Stated goal -
Reproduce every one of the rows below verbatim, line by line, leaving out the pictures.

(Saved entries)
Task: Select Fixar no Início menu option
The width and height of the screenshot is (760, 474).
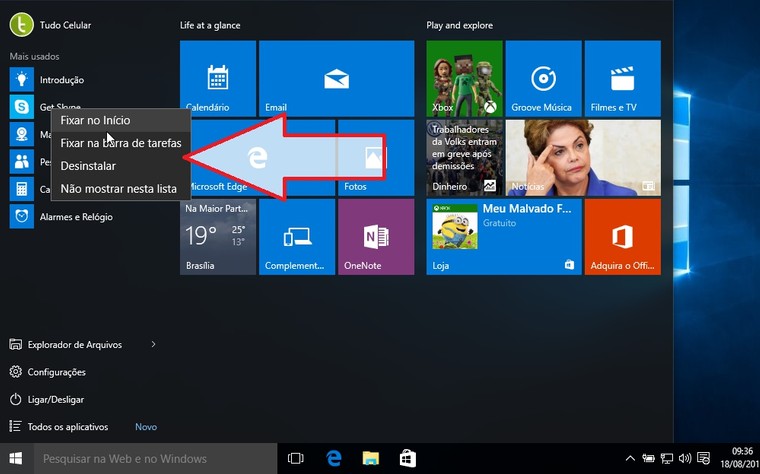Action: (x=95, y=121)
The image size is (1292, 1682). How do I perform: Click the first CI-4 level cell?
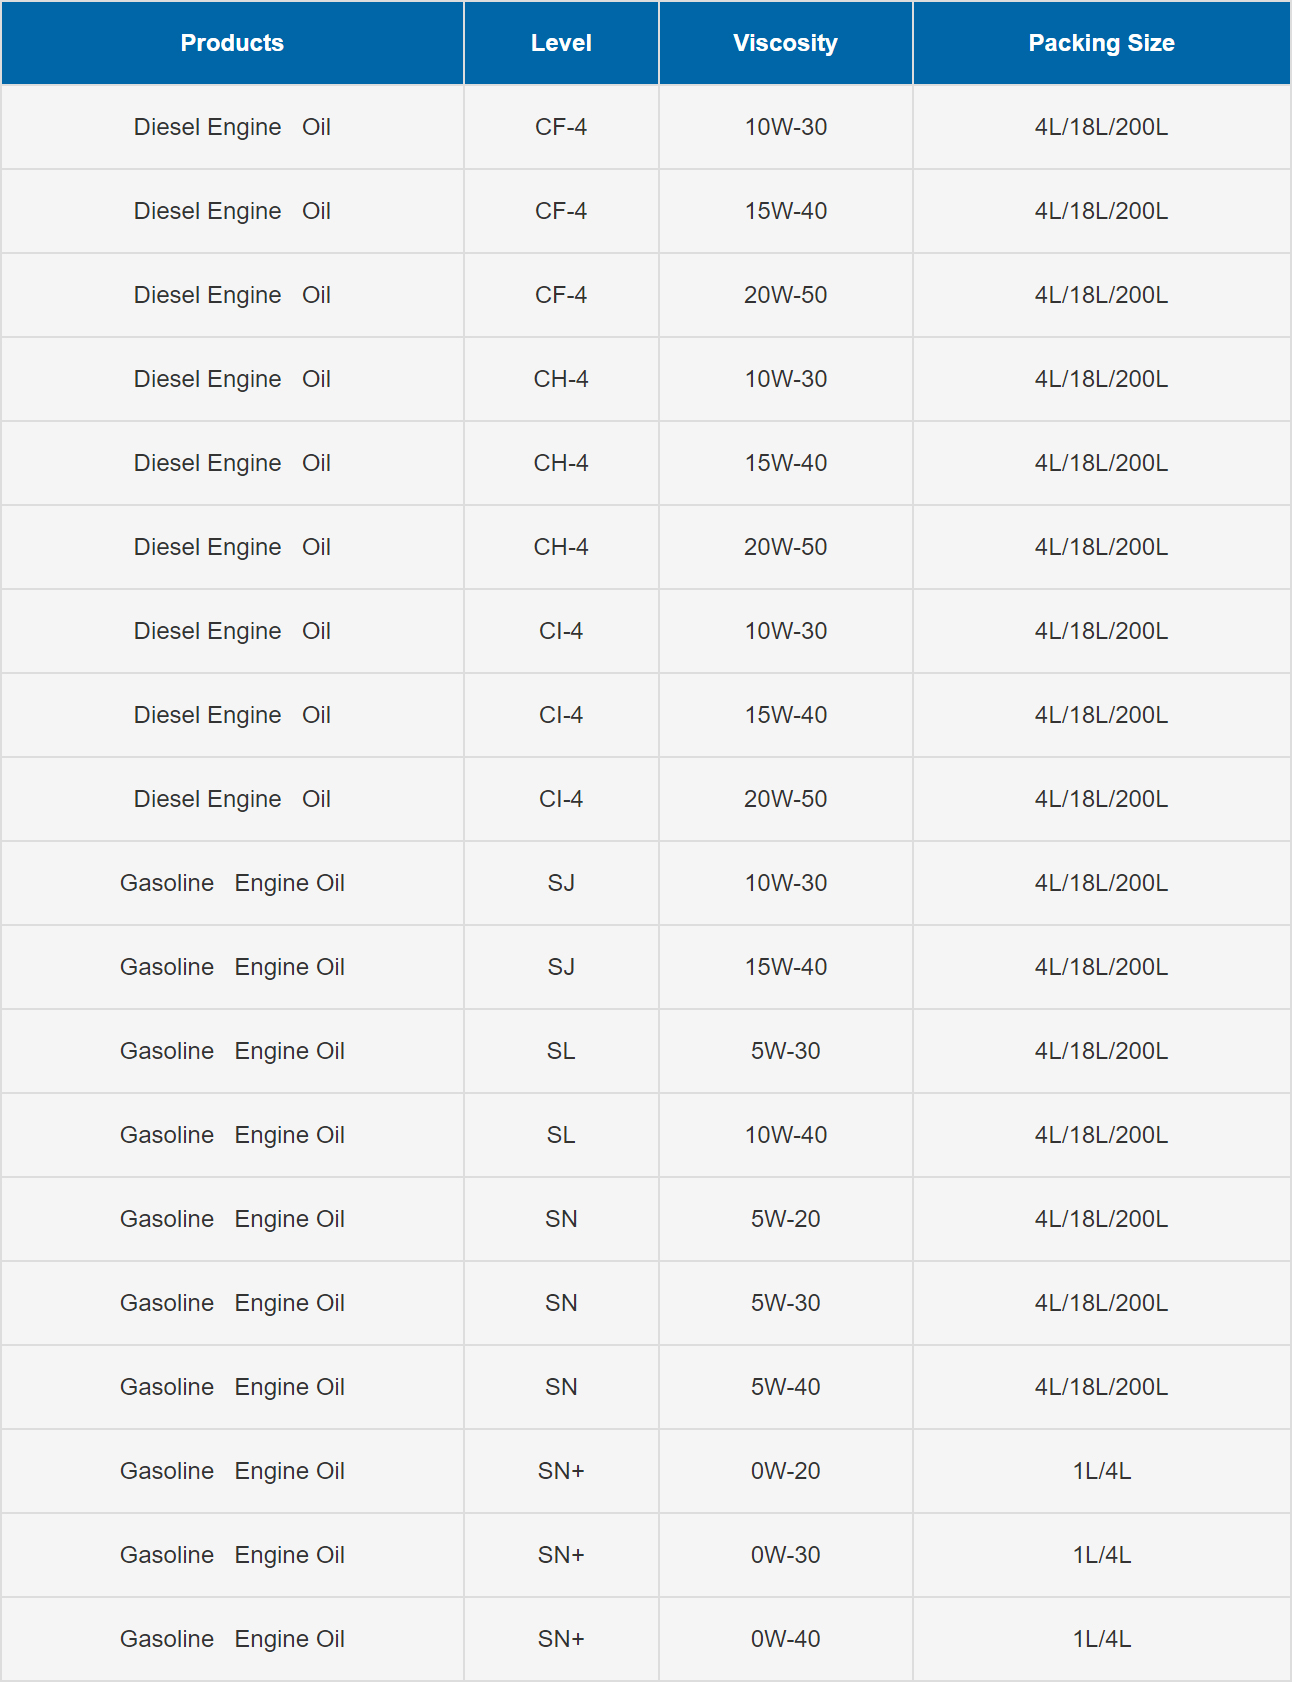(561, 631)
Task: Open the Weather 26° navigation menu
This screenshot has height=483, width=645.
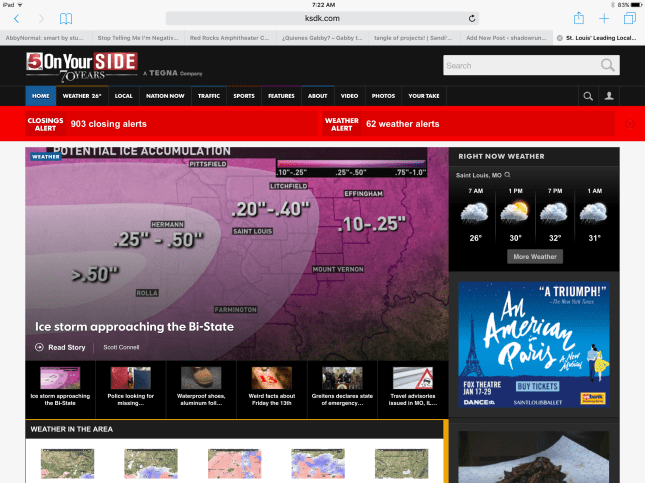Action: click(x=82, y=96)
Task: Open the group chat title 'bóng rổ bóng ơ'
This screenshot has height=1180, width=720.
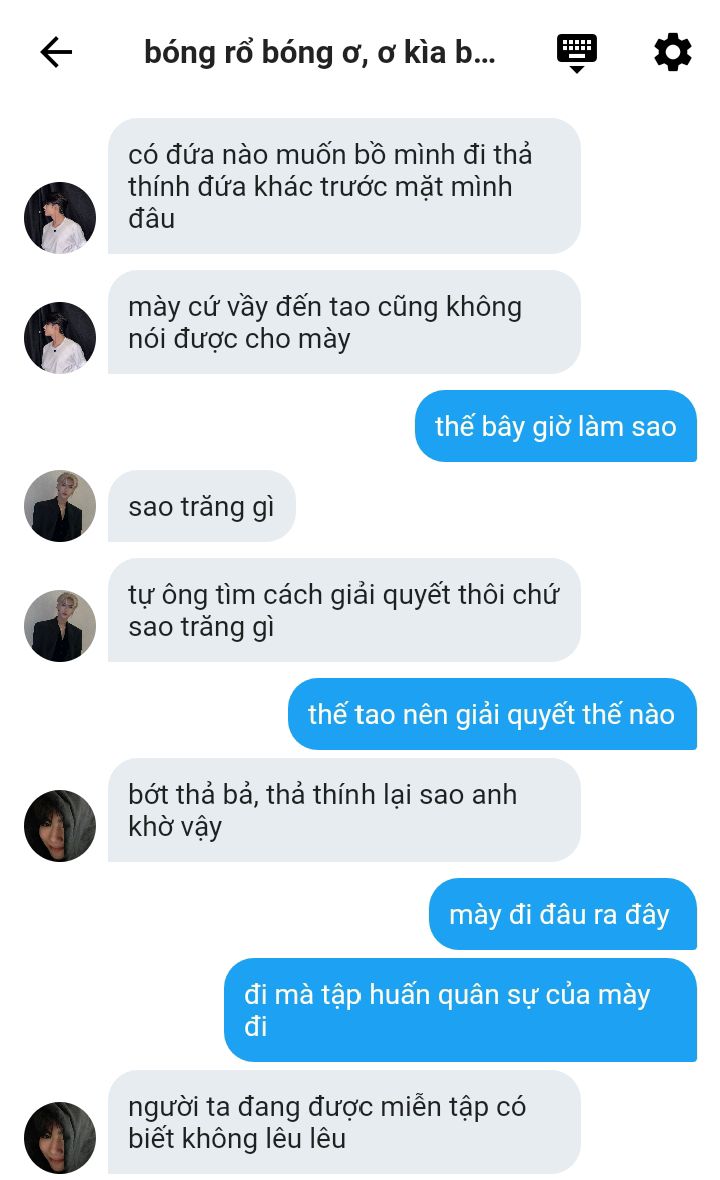Action: click(x=320, y=53)
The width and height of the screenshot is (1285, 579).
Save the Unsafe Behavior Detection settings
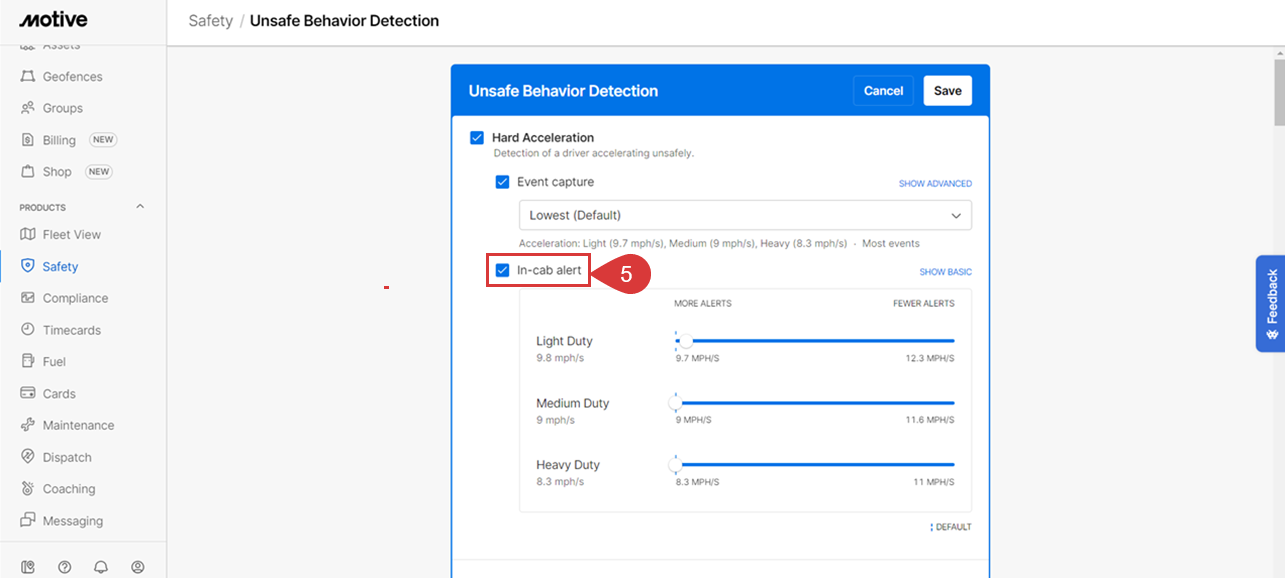(947, 91)
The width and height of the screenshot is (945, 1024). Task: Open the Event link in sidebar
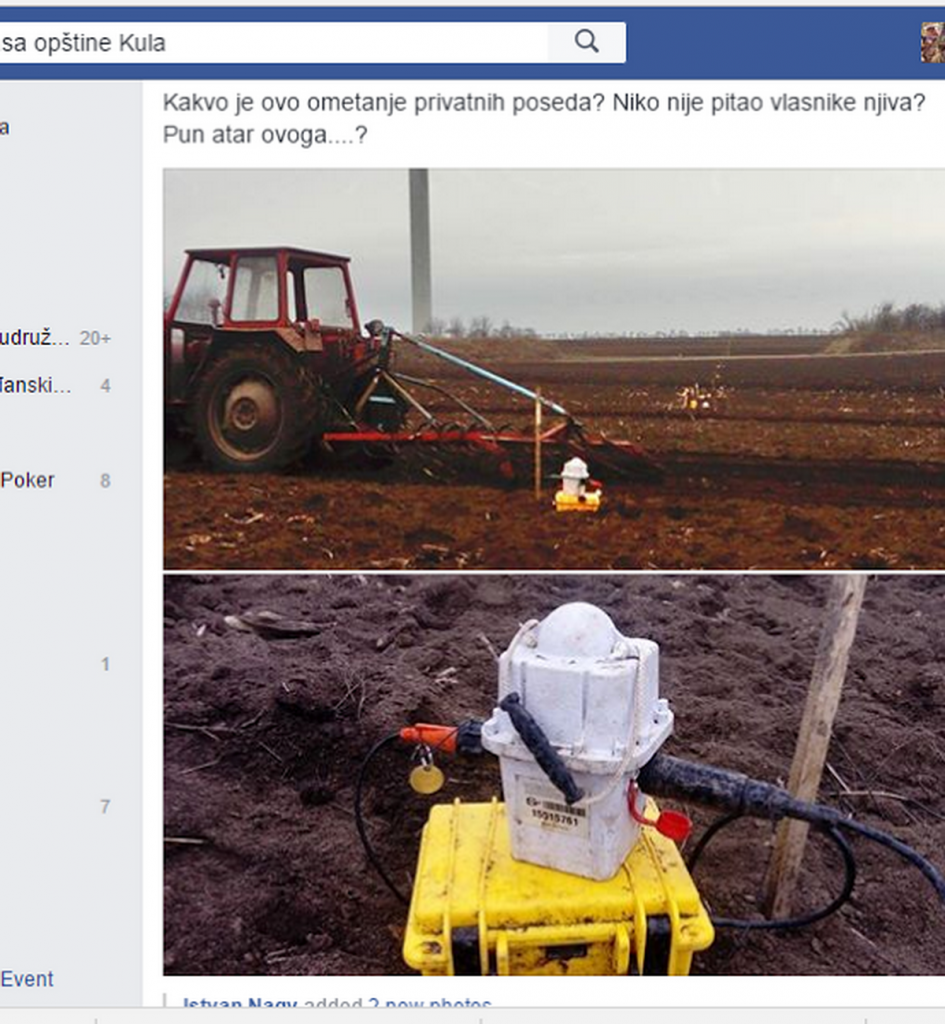(x=27, y=979)
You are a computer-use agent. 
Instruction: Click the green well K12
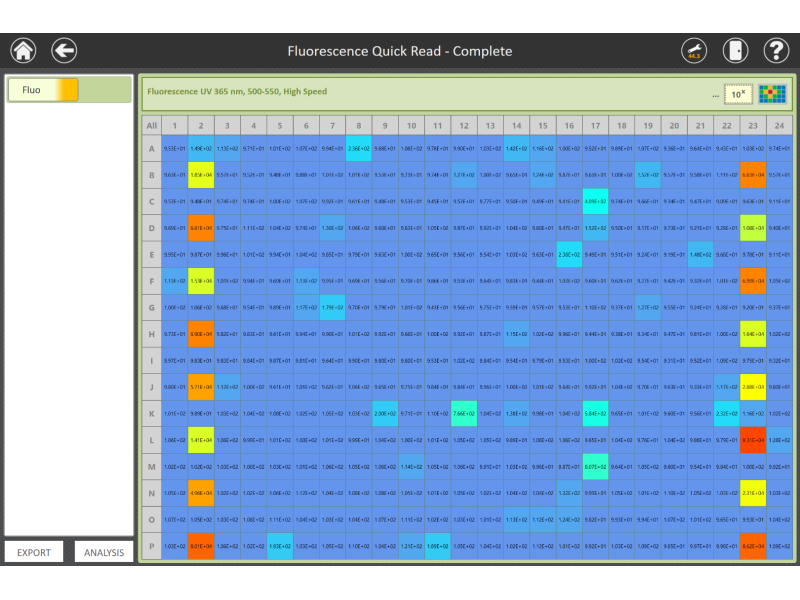pyautogui.click(x=463, y=413)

The output -
Task: Select Fixar no Início menu option
The width and height of the screenshot is (760, 474).
Action: (x=95, y=121)
The image size is (1292, 1682). How do I perform: Click the first CI-4 level cell?
(561, 631)
Task: Open the Weather 26° navigation menu
This screenshot has height=483, width=645.
Action: click(x=82, y=96)
Task: Open the group chat title 'bóng rổ bóng ơ'
This screenshot has height=1180, width=720.
Action: click(x=320, y=53)
The width and height of the screenshot is (1285, 579).
Save the Unsafe Behavior Detection settings
(947, 91)
The width and height of the screenshot is (945, 1024). Task: Open the Event link in sidebar
(x=27, y=979)
You are a computer-use agent. 
Instruction: Click the green well K12
pyautogui.click(x=463, y=413)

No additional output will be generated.